--- Records provided ---

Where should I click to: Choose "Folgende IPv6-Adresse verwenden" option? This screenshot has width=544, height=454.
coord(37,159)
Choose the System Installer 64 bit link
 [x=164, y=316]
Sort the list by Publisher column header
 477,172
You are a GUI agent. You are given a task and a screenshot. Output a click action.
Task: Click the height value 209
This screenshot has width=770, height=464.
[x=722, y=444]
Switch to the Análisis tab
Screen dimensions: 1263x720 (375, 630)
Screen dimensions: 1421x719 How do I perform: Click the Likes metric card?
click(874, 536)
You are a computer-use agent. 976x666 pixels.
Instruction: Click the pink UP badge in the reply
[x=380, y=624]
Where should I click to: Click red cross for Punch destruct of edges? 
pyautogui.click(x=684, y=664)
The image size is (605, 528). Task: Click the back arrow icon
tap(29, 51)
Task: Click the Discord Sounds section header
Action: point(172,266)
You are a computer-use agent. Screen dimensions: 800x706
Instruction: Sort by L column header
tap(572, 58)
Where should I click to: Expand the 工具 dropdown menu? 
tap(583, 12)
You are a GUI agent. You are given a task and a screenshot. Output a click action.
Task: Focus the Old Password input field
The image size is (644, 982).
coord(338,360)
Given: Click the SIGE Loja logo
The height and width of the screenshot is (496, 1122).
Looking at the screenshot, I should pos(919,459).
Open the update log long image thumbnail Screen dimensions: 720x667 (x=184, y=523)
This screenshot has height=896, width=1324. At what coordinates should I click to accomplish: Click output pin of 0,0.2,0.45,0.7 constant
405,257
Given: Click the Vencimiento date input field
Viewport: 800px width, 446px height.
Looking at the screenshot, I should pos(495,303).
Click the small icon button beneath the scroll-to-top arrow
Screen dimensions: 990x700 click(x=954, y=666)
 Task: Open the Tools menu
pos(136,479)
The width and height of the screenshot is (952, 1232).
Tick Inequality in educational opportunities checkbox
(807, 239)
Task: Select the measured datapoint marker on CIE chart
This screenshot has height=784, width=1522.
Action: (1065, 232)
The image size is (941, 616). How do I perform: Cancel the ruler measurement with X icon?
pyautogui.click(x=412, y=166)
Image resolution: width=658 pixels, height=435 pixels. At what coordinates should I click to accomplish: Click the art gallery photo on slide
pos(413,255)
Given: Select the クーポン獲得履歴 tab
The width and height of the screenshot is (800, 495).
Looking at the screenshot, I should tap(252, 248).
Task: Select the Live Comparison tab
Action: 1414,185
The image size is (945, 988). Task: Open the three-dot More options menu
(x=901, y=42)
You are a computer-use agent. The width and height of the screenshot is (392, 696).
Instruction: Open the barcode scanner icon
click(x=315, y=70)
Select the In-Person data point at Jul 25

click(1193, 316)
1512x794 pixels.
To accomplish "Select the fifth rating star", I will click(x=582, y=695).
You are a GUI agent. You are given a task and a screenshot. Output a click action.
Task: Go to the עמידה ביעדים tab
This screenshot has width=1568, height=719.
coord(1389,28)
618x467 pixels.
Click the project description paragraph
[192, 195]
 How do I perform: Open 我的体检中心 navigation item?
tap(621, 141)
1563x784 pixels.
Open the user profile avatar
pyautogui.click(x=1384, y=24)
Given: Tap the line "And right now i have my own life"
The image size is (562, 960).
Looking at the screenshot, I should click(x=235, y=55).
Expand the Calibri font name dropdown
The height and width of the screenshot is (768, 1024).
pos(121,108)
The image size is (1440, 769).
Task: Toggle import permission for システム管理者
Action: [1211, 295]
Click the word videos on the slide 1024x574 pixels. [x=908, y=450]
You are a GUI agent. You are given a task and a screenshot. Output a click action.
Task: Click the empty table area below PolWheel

---

■ **Job**:
Output all of the rows above verbatim, with nothing altered, added, or left out.

■ **Written response**:
Where should I click to: Choose "Folgende IPv6-Adresse verwenden" option? This screenshot has width=544, height=454.
coord(37,159)
Choose the System Installer 64 bit link
 [x=164, y=316]
Sort the list by Publisher column header
 477,172
You are a GUI agent. You are given a task and a screenshot. Output a click action.
Task: Click the height value 209
This screenshot has width=770, height=464.
[x=722, y=444]
Switch to the Análisis tab
Screen dimensions: 1263x720 (375, 630)
Screen dimensions: 1421x719 How do I perform: Click the Likes metric card?
click(874, 536)
You are a computer-use agent. 976x666 pixels.
Instruction: Click the pink UP badge in the reply
[x=380, y=624]
Where should I click to: Click red cross for Punch destruct of edges? 
pyautogui.click(x=684, y=664)
The image size is (605, 528). Task: Click the back arrow icon
tap(29, 51)
Task: Click the Discord Sounds section header
Action: point(172,266)
You are a computer-use agent. Screen dimensions: 800x706
Instruction: Sort by L column header
tap(572, 58)
Where should I click to: Expand the 工具 dropdown menu? 
tap(583, 12)
You are a GUI agent. You are given a task and a screenshot. Output a click action.
Task: Focus the Old Password input field
The image size is (644, 982).
coord(338,360)
Given: Click the SIGE Loja logo
The height and width of the screenshot is (496, 1122).
Looking at the screenshot, I should pos(919,459).
Open the update log long image thumbnail Screen dimensions: 720x667 (x=184, y=523)
This screenshot has height=896, width=1324. At what coordinates should I click to accomplish: Click output pin of 0,0.2,0.45,0.7 constant
405,257
Given: Click the Vencimiento date input field
Viewport: 800px width, 446px height.
Looking at the screenshot, I should pos(495,303).
Click the small icon button beneath the scroll-to-top arrow
Screen dimensions: 990x700 click(x=954, y=666)
 Task: Open the Tools menu
pos(136,479)
The width and height of the screenshot is (952, 1232).
Tick Inequality in educational opportunities checkbox
(807, 239)
Task: Select the measured datapoint marker on CIE chart
This screenshot has height=784, width=1522.
Action: (1065, 232)
The image size is (941, 616). How do I perform: Cancel the ruler measurement with X icon?
pyautogui.click(x=412, y=166)
Image resolution: width=658 pixels, height=435 pixels. At what coordinates should I click to accomplish: Click the art gallery photo on slide
pos(413,255)
Given: Select the クーポン獲得履歴 tab
The width and height of the screenshot is (800, 495).
Looking at the screenshot, I should tap(252, 248).
Task: Select the Live Comparison tab
Action: 1414,185
The image size is (945, 988). Task: Open the three-dot More options menu
(x=901, y=42)
You are a computer-use agent. The width and height of the screenshot is (392, 696).
Instruction: Open the barcode scanner icon
click(x=315, y=70)
Select the In-Person data point at Jul 25

click(1193, 316)
1512x794 pixels.
To accomplish "Select the fifth rating star", I will click(x=582, y=695).
You are a GUI agent. You are given a task and a screenshot. Output a click action.
Task: Go to the עמידה ביעדים tab
This screenshot has width=1568, height=719.
coord(1389,28)
618x467 pixels.
Click the project description paragraph
[192, 195]
 How do I perform: Open 我的体检中心 navigation item?
tap(621, 141)
1563x784 pixels.
Open the user profile avatar
pyautogui.click(x=1384, y=24)
Given: Tap the line "And right now i have my own life"
The image size is (562, 960).
Looking at the screenshot, I should click(x=235, y=55).
Expand the Calibri font name dropdown
The height and width of the screenshot is (768, 1024).
pos(121,108)
The image size is (1440, 769).
Task: Toggle import permission for システム管理者
Action: [1211, 295]
Click the word videos on the slide 1024x574 pixels. [x=908, y=450]
You are a GUI agent. You are given a task and a screenshot. Output a click action.
Task: Click the empty table area below PolWheel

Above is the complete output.